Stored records
*** Block opens ***

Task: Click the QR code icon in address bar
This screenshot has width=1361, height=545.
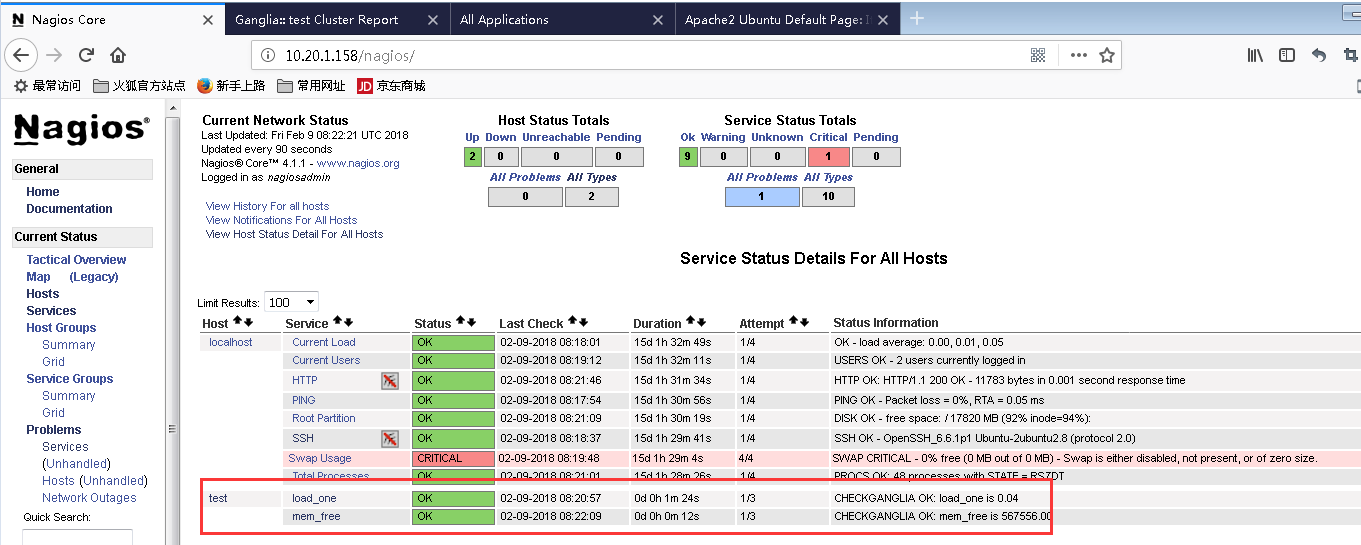Action: coord(1038,55)
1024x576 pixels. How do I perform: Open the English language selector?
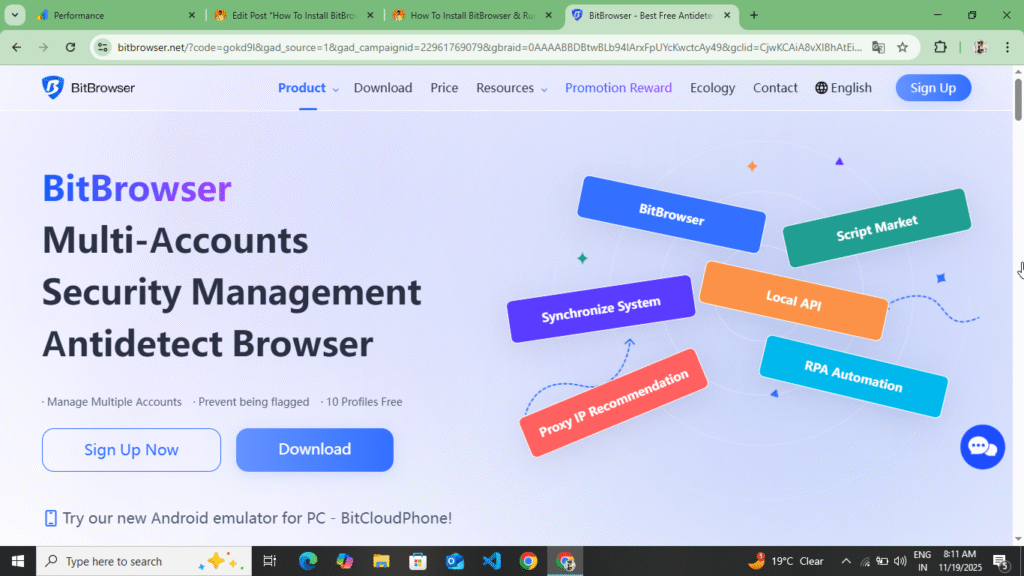843,88
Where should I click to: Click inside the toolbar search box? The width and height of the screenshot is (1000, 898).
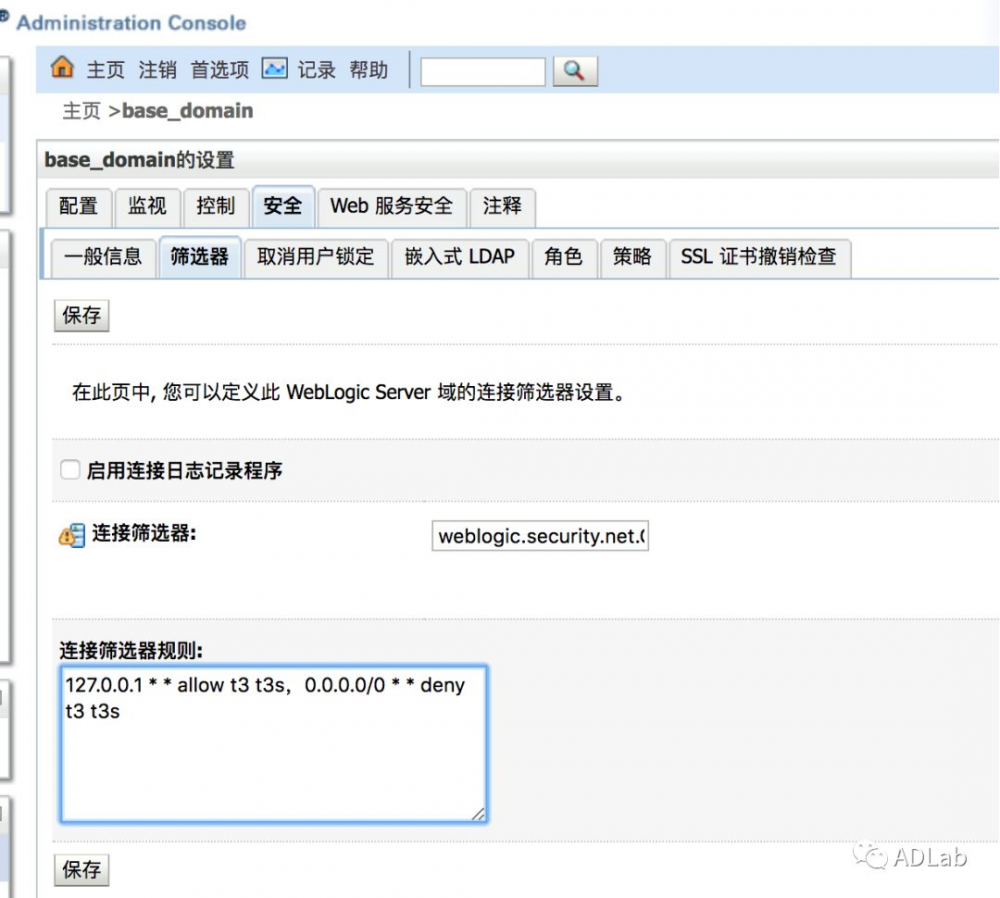[x=482, y=71]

*** Block closes ***

▶ Problem: The copy should hold exactly the lines from the line containing "This screenshot has width=1361, height=545." through the last line of the records, both included, and no pictures or other lines.

▶ Answer to the problem:
This screenshot has width=1361, height=545.
Action: coord(1038,55)
1024x576 pixels. How do I perform: Open the English language selector?
843,88
Where should I click to: Click inside the toolbar search box? The width and height of the screenshot is (1000, 898).
[x=482, y=71]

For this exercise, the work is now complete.